EXERCISE PROMPT
Your task is to set down the line containing "Screen dimensions: 1543x784" and every later line of the entries, word for word, including the last.
Segment Start: RECORD SET
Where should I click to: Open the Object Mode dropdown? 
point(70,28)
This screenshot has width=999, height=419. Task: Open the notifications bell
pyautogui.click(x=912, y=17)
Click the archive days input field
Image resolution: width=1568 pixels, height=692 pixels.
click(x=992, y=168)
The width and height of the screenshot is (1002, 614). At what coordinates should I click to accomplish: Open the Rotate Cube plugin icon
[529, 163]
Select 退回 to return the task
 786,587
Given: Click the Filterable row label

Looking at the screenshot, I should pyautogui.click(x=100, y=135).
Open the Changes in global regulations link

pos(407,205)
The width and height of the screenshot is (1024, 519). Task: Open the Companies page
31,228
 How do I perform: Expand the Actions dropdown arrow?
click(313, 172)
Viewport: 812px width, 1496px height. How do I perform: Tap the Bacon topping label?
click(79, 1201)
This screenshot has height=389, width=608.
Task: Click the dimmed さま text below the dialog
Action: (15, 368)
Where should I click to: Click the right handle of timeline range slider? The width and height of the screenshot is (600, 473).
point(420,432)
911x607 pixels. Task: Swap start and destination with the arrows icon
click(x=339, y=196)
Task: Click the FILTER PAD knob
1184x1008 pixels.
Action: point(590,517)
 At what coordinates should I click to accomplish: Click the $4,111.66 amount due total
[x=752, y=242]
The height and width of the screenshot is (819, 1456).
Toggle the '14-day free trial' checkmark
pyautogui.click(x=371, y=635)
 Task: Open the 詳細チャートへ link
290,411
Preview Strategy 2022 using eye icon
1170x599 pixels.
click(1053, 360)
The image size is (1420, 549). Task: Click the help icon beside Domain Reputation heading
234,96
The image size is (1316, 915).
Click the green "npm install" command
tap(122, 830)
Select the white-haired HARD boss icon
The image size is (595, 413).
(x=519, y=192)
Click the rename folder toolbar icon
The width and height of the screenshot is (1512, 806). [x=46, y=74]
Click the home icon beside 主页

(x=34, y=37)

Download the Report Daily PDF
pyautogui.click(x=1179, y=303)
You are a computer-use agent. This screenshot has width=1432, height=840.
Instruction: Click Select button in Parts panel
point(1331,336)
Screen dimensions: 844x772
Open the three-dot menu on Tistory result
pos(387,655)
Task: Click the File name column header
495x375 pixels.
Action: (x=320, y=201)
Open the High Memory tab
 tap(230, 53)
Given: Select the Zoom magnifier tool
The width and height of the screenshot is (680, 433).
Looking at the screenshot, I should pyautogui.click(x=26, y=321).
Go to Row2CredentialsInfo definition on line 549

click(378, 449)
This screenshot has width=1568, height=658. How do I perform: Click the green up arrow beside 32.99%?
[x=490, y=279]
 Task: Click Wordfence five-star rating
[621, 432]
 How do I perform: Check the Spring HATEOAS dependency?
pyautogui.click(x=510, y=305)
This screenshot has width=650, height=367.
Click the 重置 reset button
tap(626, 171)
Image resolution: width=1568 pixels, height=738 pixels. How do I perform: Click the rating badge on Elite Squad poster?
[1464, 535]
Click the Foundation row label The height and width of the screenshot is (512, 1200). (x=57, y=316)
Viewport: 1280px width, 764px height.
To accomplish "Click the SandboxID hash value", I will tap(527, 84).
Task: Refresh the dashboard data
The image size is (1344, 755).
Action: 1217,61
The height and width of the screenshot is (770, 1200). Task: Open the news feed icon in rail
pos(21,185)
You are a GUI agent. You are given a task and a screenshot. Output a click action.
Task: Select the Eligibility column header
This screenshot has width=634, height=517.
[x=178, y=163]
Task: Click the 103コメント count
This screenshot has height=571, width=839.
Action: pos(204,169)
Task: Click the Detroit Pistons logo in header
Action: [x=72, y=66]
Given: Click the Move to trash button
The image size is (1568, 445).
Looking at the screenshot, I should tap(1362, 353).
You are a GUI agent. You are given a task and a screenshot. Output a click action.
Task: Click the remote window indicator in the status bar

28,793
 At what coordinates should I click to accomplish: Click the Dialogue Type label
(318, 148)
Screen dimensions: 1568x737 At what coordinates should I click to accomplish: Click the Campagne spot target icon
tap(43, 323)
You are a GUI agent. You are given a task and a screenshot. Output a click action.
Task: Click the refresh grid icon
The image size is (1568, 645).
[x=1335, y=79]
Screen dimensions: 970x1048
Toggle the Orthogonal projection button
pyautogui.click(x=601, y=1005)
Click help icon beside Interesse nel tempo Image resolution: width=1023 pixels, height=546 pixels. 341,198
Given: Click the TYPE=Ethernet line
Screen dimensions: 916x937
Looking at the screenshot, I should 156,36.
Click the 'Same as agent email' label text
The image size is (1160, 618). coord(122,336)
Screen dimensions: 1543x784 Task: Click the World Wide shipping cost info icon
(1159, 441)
Segment End: RECORD SET
RESULT FOR THIS EXERCISE
Screen dimensions: 1543x784 Task: Click the World Wide shipping cost info icon
(1159, 441)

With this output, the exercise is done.